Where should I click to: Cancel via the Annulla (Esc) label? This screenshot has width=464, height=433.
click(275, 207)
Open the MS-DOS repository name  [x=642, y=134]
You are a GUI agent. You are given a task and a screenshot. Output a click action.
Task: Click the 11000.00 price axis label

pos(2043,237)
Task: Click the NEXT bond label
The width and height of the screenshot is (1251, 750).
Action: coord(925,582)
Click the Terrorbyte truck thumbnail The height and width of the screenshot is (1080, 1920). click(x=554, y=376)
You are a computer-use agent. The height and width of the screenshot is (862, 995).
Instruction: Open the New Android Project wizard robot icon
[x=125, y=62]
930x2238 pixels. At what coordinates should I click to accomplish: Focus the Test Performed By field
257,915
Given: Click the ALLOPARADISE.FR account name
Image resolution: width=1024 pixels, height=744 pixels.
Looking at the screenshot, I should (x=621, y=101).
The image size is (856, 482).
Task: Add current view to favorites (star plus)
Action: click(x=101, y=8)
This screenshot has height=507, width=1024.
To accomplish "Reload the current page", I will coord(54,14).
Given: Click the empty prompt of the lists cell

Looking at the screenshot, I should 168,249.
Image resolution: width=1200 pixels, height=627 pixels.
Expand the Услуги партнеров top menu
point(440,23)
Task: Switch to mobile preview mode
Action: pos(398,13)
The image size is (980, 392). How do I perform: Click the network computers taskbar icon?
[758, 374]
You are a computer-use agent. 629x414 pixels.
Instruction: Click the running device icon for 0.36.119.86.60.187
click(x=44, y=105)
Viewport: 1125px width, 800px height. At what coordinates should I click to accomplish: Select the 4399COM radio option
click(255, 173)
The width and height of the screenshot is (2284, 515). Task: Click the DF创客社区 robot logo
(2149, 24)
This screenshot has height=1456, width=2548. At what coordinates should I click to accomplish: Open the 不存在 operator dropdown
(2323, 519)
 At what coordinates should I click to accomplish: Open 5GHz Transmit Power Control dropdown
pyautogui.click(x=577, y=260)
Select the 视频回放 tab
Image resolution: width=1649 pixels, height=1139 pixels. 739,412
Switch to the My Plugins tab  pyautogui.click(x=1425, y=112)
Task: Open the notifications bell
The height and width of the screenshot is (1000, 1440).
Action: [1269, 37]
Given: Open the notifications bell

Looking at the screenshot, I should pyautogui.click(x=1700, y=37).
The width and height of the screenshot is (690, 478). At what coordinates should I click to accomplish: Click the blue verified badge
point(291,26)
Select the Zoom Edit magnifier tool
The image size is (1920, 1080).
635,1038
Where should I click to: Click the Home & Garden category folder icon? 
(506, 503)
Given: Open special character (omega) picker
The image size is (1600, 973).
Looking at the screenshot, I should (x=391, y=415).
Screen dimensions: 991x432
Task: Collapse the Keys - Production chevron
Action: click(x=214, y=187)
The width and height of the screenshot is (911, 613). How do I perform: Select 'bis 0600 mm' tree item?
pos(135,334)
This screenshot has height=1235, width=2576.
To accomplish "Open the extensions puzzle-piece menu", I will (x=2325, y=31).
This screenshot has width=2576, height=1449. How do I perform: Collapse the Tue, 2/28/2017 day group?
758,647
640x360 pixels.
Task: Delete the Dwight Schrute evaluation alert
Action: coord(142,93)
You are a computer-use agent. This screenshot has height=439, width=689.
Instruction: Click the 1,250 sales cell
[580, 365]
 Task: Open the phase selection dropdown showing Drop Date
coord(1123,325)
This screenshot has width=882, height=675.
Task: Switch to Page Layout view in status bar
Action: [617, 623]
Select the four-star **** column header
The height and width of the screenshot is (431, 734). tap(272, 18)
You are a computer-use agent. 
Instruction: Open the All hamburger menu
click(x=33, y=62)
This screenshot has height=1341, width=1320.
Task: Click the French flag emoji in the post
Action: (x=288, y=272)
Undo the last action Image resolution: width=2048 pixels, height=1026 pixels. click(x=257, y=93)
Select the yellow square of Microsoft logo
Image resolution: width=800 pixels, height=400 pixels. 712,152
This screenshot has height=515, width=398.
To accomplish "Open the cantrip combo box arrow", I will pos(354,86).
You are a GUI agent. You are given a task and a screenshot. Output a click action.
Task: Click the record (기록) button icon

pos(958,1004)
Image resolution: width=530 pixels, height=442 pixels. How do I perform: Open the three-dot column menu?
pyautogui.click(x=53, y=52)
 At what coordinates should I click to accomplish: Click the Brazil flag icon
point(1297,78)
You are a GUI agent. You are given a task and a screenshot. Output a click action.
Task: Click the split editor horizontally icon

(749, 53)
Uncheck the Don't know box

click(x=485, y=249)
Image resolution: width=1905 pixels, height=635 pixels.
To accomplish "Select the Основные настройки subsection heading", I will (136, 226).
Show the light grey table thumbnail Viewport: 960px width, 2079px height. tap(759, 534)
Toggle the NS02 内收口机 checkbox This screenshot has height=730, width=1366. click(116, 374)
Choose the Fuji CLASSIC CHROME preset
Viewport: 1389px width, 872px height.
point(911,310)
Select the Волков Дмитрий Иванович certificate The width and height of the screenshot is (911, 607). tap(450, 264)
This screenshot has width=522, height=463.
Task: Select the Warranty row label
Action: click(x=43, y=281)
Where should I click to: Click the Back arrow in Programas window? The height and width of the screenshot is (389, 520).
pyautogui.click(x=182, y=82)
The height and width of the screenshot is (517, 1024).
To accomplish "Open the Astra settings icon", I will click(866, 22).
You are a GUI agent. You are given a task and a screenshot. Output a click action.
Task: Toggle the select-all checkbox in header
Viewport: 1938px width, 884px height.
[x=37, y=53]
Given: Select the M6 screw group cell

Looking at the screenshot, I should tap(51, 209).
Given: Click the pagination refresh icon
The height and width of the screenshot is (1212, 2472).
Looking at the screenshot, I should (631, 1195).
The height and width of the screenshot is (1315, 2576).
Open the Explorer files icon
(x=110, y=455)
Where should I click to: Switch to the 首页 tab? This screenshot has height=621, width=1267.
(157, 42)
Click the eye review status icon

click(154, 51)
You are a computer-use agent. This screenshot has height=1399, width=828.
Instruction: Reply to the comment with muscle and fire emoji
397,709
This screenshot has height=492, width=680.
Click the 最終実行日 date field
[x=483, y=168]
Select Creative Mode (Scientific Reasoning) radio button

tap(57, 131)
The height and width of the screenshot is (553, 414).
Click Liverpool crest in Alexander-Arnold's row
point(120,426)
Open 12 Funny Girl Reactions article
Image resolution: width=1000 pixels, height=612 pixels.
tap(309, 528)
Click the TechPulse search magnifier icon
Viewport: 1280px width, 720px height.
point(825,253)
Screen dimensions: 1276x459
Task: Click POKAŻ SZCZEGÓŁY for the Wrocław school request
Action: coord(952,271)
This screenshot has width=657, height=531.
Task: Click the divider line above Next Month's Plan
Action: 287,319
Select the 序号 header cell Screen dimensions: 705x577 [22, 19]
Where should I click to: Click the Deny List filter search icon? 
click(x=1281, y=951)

### WHAT YOU WILL DO:
Rewrite the listing above, putting "Which point should I click to" in place of every "Where should I click to" and leaving everything else unchanged.

### PROBLEM SOLUTION:
Which point should I click to: Cancel via the Annulla (Esc) label? This screenshot has width=464, height=433.
click(275, 207)
Open the MS-DOS repository name  [x=642, y=134]
You are a GUI agent. You are given a task and a screenshot. Output a click action.
Task: Click the 11000.00 price axis label

pos(2043,237)
Task: Click the NEXT bond label
The width and height of the screenshot is (1251, 750).
Action: coord(925,582)
Click the Terrorbyte truck thumbnail The height and width of the screenshot is (1080, 1920). click(x=554, y=376)
You are a computer-use agent. The height and width of the screenshot is (862, 995).
Instruction: Open the New Android Project wizard robot icon
[x=125, y=62]
930x2238 pixels. At what coordinates should I click to accomplish: Focus the Test Performed By field
257,915
Given: Click the ALLOPARADISE.FR account name
Image resolution: width=1024 pixels, height=744 pixels.
Looking at the screenshot, I should (x=621, y=101).
The image size is (856, 482).
Task: Add current view to favorites (star plus)
Action: click(x=101, y=8)
This screenshot has height=507, width=1024.
To accomplish "Reload the current page", I will coord(54,14).
Given: Click the empty prompt of the lists cell

Looking at the screenshot, I should 168,249.
Image resolution: width=1200 pixels, height=627 pixels.
Expand the Услуги партнеров top menu
point(440,23)
Task: Switch to mobile preview mode
Action: pos(398,13)
The image size is (980, 392). How do I perform: Click the network computers taskbar icon?
[758, 374]
You are a computer-use agent. 629x414 pixels.
Instruction: Click the running device icon for 0.36.119.86.60.187
click(x=44, y=105)
Viewport: 1125px width, 800px height. At what coordinates should I click to accomplish: Select the 4399COM radio option
click(255, 173)
The width and height of the screenshot is (2284, 515). Task: Click the DF创客社区 robot logo
(2149, 24)
This screenshot has height=1456, width=2548. At what coordinates should I click to accomplish: Open the 不存在 operator dropdown
(2323, 519)
 At what coordinates should I click to accomplish: Open 5GHz Transmit Power Control dropdown
pyautogui.click(x=577, y=260)
Select the 视频回放 tab
Image resolution: width=1649 pixels, height=1139 pixels. 739,412
Switch to the My Plugins tab  pyautogui.click(x=1425, y=112)
Task: Open the notifications bell
The height and width of the screenshot is (1000, 1440).
Action: [1269, 37]
Given: Open the notifications bell

Looking at the screenshot, I should pyautogui.click(x=1700, y=37).
The width and height of the screenshot is (690, 478). At what coordinates should I click to accomplish: Click the blue verified badge
point(291,26)
Select the Zoom Edit magnifier tool
The image size is (1920, 1080).
635,1038
Which point should I click to: Click the Home & Garden category folder icon? 
(506, 503)
Given: Open special character (omega) picker
The image size is (1600, 973).
Looking at the screenshot, I should (x=391, y=415).
Screen dimensions: 991x432
Task: Collapse the Keys - Production chevron
Action: click(x=214, y=187)
The width and height of the screenshot is (911, 613). How do I perform: Select 'bis 0600 mm' tree item?
pos(135,334)
This screenshot has height=1235, width=2576.
To accomplish "Open the extensions puzzle-piece menu", I will (x=2325, y=31).
This screenshot has width=2576, height=1449. How do I perform: Collapse the Tue, 2/28/2017 day group?
758,647
640x360 pixels.
Task: Delete the Dwight Schrute evaluation alert
Action: coord(142,93)
You are a computer-use agent. This screenshot has height=439, width=689.
Instruction: Click the 1,250 sales cell
[580, 365]
 Task: Open the phase selection dropdown showing Drop Date
coord(1123,325)
This screenshot has width=882, height=675.
Task: Switch to Page Layout view in status bar
Action: [617, 623]
Select the four-star **** column header
The height and width of the screenshot is (431, 734). tap(272, 18)
You are a computer-use agent. 
Instruction: Open the All hamburger menu
click(x=33, y=62)
This screenshot has height=1341, width=1320.
Task: Click the French flag emoji in the post
Action: (x=288, y=272)
Undo the last action Image resolution: width=2048 pixels, height=1026 pixels. click(x=257, y=93)
Select the yellow square of Microsoft logo
Image resolution: width=800 pixels, height=400 pixels. 712,152
This screenshot has height=515, width=398.
To accomplish "Open the cantrip combo box arrow", I will pos(354,86).
You are a GUI agent. You are given a task and a screenshot. Output a click action.
Task: Click the record (기록) button icon

pos(958,1004)
Image resolution: width=530 pixels, height=442 pixels. How do I perform: Open the three-dot column menu?
pyautogui.click(x=53, y=52)
 At what coordinates should I click to accomplish: Click the Brazil flag icon
point(1297,78)
You are a GUI agent. You are given a task and a screenshot. Output a click action.
Task: Click the split editor horizontally icon

(749, 53)
Uncheck the Don't know box

click(x=485, y=249)
Image resolution: width=1905 pixels, height=635 pixels.
To accomplish "Select the Основные настройки subsection heading", I will (136, 226).
Show the light grey table thumbnail Viewport: 960px width, 2079px height. tap(759, 534)
Toggle the NS02 内收口机 checkbox This screenshot has height=730, width=1366. click(116, 374)
Choose the Fuji CLASSIC CHROME preset
Viewport: 1389px width, 872px height.
point(911,310)
Select the Волков Дмитрий Иванович certificate The width and height of the screenshot is (911, 607). tap(450, 264)
This screenshot has width=522, height=463.
Task: Select the Warranty row label
Action: click(x=43, y=281)
Which point should I click to: Click the Back arrow in Programas window? The height and width of the screenshot is (389, 520).
pyautogui.click(x=182, y=82)
The height and width of the screenshot is (517, 1024).
To accomplish "Open the Astra settings icon", I will click(866, 22).
You are a GUI agent. You are given a task and a screenshot. Output a click action.
Task: Toggle the select-all checkbox in header
Viewport: 1938px width, 884px height.
[x=37, y=53]
Given: Select the M6 screw group cell

Looking at the screenshot, I should tap(51, 209).
Given: Click the pagination refresh icon
The height and width of the screenshot is (1212, 2472).
Looking at the screenshot, I should (631, 1195).
The height and width of the screenshot is (1315, 2576).
Open the Explorer files icon
(x=110, y=455)
Which point should I click to: Switch to the 首页 tab? This screenshot has height=621, width=1267.
(157, 42)
Click the eye review status icon

click(154, 51)
You are a computer-use agent. This screenshot has height=1399, width=828.
Instruction: Reply to the comment with muscle and fire emoji
397,709
This screenshot has height=492, width=680.
Click the 最終実行日 date field
[x=483, y=168]
Select Creative Mode (Scientific Reasoning) radio button

tap(57, 131)
The height and width of the screenshot is (553, 414).
Click Liverpool crest in Alexander-Arnold's row
point(120,426)
Open 12 Funny Girl Reactions article
Image resolution: width=1000 pixels, height=612 pixels.
tap(309, 528)
Click the TechPulse search magnifier icon
Viewport: 1280px width, 720px height.
point(825,253)
Screen dimensions: 1276x459
Task: Click POKAŻ SZCZEGÓŁY for the Wrocław school request
Action: coord(952,271)
This screenshot has width=657, height=531.
Task: Click the divider line above Next Month's Plan
Action: 287,319
Select the 序号 header cell Screen dimensions: 705x577 [22, 19]
Which point should I click to: Click the Deny List filter search icon? 
click(x=1281, y=951)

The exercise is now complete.